From the listing below, copy only the lines from the line that contains "Select the coffee" to the line that contains "Open 智能问答 link", counting those two lines as part of the copy.
[[ Record extracts open ]]
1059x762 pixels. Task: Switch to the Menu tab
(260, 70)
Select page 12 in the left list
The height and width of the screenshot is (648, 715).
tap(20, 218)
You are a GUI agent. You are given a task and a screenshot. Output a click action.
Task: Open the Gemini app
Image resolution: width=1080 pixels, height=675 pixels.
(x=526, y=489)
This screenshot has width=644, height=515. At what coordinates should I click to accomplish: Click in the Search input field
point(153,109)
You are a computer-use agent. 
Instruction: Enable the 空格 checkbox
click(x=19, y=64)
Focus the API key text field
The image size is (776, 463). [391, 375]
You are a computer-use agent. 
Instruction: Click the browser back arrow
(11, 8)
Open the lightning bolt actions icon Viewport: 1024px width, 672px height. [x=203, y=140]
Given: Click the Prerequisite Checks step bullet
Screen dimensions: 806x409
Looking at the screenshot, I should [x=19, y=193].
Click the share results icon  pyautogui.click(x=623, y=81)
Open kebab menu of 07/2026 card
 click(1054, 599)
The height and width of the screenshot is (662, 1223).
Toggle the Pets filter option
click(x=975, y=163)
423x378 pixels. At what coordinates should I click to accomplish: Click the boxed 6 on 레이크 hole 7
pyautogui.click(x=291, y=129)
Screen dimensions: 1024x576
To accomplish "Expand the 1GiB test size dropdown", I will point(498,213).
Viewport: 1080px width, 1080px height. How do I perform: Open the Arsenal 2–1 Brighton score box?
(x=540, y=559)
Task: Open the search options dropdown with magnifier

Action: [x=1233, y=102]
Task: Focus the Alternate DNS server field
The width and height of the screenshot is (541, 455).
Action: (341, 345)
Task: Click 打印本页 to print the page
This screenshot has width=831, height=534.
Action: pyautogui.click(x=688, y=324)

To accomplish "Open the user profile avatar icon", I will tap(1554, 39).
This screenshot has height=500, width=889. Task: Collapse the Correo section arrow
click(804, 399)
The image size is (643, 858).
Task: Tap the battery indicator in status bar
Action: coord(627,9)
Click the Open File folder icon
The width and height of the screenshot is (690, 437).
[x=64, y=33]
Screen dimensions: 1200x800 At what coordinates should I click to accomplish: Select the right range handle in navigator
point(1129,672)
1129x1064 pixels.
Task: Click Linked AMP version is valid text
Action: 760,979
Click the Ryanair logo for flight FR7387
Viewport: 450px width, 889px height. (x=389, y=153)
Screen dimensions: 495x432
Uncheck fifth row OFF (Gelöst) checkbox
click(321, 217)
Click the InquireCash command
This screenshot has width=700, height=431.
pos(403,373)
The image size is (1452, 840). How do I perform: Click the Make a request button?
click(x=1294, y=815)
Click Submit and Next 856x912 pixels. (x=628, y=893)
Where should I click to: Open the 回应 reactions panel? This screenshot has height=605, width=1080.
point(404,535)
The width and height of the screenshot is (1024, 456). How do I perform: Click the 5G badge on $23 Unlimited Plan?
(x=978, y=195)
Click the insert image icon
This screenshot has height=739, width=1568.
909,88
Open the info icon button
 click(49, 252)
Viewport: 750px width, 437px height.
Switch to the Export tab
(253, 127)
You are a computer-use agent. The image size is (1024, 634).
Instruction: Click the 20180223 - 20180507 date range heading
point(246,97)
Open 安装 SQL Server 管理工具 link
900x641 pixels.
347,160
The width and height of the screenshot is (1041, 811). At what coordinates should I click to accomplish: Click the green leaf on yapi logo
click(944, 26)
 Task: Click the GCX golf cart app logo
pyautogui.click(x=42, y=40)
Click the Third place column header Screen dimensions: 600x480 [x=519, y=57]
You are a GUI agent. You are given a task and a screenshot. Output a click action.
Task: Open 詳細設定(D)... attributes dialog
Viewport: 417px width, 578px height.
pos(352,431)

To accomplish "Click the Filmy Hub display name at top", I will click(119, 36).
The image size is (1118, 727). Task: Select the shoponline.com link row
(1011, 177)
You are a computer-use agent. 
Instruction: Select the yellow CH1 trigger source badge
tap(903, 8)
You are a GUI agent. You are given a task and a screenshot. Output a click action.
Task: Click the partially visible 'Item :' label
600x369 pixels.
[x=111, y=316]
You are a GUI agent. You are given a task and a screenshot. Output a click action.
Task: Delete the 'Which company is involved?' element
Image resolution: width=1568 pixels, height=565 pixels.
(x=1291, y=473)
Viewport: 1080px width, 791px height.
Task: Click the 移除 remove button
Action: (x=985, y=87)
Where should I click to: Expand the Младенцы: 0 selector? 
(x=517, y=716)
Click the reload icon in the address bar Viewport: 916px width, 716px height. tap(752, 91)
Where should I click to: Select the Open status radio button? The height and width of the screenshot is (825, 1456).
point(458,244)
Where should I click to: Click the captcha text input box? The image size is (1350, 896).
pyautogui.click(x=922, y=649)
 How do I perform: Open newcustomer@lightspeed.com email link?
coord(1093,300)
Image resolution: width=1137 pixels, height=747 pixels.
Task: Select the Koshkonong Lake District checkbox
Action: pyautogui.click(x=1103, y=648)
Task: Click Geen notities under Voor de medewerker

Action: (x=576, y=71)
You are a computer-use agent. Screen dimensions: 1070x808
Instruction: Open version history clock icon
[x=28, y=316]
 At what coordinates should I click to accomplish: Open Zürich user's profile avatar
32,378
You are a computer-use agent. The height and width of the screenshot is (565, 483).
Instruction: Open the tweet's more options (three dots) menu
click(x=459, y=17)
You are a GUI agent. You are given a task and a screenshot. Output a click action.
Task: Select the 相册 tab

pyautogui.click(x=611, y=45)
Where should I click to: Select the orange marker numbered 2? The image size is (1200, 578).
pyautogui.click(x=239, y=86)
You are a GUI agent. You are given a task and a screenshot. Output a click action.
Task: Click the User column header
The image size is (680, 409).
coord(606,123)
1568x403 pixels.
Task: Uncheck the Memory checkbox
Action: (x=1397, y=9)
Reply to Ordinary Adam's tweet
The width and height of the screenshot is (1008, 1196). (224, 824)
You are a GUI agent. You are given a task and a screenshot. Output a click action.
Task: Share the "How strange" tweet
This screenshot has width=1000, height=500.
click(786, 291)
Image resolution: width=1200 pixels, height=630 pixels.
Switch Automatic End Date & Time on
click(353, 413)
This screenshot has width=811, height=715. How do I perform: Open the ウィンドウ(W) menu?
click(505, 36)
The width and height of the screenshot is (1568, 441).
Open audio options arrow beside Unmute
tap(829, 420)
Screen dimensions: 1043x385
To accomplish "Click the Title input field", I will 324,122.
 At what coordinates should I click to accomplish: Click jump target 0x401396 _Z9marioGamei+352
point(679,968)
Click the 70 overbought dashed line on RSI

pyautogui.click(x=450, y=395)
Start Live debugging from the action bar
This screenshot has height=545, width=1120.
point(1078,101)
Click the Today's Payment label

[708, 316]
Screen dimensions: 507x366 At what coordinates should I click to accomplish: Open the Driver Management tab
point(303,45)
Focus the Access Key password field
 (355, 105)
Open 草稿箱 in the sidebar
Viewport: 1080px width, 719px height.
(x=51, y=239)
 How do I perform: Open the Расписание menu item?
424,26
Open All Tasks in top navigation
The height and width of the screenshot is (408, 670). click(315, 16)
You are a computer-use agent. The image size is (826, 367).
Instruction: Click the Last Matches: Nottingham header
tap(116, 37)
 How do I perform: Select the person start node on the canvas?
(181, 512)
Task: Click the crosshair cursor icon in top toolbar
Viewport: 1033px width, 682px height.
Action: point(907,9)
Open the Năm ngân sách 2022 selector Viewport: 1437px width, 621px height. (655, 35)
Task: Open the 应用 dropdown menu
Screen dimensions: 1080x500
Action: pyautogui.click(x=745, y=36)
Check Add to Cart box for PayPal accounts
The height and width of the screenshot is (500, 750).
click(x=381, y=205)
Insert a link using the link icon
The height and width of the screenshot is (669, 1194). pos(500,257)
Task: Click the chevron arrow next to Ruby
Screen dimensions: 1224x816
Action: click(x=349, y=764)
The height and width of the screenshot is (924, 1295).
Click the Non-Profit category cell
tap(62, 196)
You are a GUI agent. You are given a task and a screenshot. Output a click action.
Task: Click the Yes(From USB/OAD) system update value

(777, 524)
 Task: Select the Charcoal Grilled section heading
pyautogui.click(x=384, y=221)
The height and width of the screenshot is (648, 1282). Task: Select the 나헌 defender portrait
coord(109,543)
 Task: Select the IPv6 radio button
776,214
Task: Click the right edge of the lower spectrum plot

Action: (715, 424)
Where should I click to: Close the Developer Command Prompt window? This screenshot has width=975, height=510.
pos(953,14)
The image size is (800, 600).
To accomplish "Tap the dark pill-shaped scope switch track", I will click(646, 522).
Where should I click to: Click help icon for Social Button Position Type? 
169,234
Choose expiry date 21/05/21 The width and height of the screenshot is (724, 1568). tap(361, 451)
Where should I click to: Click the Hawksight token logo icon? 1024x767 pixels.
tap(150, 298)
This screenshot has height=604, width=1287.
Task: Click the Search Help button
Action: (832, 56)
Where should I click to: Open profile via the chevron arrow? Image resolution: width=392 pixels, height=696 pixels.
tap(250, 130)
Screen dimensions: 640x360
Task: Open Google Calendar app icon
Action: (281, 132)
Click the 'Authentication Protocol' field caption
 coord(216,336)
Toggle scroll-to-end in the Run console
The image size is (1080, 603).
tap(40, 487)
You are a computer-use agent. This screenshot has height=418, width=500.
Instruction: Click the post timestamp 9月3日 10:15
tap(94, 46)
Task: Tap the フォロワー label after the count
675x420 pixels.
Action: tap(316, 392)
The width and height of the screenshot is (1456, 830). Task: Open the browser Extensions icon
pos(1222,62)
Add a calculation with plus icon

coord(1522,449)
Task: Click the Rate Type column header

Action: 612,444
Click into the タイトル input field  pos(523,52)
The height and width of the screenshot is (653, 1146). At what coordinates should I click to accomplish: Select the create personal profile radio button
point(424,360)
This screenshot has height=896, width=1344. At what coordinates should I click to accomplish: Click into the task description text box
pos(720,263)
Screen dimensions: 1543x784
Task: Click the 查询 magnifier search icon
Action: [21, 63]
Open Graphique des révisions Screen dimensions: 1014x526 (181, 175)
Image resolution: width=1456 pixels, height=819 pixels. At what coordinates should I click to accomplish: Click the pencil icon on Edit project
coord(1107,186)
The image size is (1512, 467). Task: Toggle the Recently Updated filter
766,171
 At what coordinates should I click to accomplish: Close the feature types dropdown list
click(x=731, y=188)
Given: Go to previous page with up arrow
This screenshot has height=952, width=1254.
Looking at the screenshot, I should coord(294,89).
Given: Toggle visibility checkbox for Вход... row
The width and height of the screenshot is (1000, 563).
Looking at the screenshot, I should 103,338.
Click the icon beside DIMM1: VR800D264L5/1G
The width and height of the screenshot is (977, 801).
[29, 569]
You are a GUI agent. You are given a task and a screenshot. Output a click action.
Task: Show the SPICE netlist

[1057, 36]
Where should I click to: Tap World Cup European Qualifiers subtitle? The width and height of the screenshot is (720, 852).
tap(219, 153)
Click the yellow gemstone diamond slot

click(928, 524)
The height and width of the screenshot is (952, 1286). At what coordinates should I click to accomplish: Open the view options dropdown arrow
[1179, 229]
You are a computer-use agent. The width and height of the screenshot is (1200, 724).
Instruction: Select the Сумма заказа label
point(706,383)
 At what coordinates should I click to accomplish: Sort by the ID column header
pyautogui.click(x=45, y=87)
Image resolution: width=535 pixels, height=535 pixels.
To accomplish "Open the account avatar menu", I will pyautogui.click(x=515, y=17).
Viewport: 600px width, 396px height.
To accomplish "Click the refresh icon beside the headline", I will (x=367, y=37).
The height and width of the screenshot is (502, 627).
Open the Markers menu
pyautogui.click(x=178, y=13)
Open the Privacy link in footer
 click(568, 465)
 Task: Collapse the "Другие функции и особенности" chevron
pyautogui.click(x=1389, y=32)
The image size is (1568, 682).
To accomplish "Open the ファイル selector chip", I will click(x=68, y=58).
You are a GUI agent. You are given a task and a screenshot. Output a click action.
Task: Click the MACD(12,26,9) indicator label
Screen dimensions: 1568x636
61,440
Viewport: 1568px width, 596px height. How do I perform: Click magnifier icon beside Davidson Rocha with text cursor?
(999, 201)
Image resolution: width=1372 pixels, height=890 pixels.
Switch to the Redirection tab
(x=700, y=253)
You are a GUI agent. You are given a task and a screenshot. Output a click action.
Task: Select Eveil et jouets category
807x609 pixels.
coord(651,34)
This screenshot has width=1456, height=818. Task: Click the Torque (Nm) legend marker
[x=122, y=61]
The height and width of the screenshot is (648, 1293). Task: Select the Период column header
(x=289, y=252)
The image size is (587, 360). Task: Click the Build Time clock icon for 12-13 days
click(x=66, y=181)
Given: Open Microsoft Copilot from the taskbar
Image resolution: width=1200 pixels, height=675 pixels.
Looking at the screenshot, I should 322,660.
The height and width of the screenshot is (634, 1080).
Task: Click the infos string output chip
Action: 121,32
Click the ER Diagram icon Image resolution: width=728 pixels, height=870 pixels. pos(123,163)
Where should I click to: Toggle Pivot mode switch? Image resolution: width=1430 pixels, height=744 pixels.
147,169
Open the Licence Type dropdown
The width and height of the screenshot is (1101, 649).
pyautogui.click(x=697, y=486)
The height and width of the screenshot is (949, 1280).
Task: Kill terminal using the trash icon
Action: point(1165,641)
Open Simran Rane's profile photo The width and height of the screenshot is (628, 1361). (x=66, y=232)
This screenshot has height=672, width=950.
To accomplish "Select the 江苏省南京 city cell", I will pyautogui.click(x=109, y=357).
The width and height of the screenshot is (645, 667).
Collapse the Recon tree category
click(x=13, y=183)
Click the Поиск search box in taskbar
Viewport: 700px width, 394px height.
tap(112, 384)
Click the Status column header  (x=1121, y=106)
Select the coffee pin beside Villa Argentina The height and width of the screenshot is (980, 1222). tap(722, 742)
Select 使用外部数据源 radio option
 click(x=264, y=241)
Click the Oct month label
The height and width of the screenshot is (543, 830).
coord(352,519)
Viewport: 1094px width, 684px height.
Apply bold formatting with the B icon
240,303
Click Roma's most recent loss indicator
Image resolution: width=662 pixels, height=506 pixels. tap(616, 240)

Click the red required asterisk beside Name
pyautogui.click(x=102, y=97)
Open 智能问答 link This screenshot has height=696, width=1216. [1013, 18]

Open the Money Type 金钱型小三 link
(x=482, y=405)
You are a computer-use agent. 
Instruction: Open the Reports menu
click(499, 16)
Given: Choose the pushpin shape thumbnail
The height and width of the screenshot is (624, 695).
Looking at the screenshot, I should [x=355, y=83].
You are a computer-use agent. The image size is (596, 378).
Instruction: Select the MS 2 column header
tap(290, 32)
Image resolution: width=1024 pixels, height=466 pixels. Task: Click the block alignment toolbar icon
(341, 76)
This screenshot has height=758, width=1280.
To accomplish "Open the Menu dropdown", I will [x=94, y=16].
[[ Record extracts closed ]]
Answer below -
Select the coffee pin beside Villa Argentina The height and width of the screenshot is (980, 1222). tap(722, 742)
Select 使用外部数据源 radio option
 click(x=264, y=241)
Click the Oct month label
The height and width of the screenshot is (543, 830).
coord(352,519)
Viewport: 1094px width, 684px height.
Apply bold formatting with the B icon
240,303
Click Roma's most recent loss indicator
Image resolution: width=662 pixels, height=506 pixels. tap(616, 240)

Click the red required asterisk beside Name
pyautogui.click(x=102, y=97)
Open 智能问答 link This screenshot has height=696, width=1216. [1013, 18]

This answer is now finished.